Harry’s statement said the ruling proves that senior editors and company executives, including Piers Morgan, all knew about hacking and had been lying about it ever since.

“The court has found that Mirror Group’s principal board directors, their legal department, senior executives, and editors such as Piers Morgan, clearly knew about or were involved in these illegal activities,” he said.

“Between them, they even went as far as lying under oath to Parliament during the Leveson Inquiry, to the Stock Exchange, and to us all ever since.”
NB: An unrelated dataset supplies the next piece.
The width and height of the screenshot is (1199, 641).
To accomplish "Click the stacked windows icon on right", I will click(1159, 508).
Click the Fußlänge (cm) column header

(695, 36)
The judgment said: “There is compelling evidence that the editors of each newspaper knew very well that VMI [voicemail interception] was being used extensively and habitually and that they were happy to take the benefits of it.”

Morgan, who edited the Daily Mirror from 1995 to 2004, has always denied knowledge of or involvement in illegal phone hacking.

Asked about Friday’s judgment, he said: “The judgment finds there is just one article relating to the prince published in the Daily Mirror during my entire nine-year tenure as editor that he thinks may have involved some unlawful information gathering. To be clear, I had then, and still have, zero knowledge of how that particular story was gathered. All these other claims against the Daily Mirror under my leadership were rejected.”

The hacking case was brought jointly by four British celebrities or their families who each claim they were the victim of phone hacking. The claims from two — the former wife of a British comedian and a British soap opera star — were dismissed because they have run out of time.

The case saw Harry testify in in June, making him the first high-ranking royal to give evidence in court in 130 years.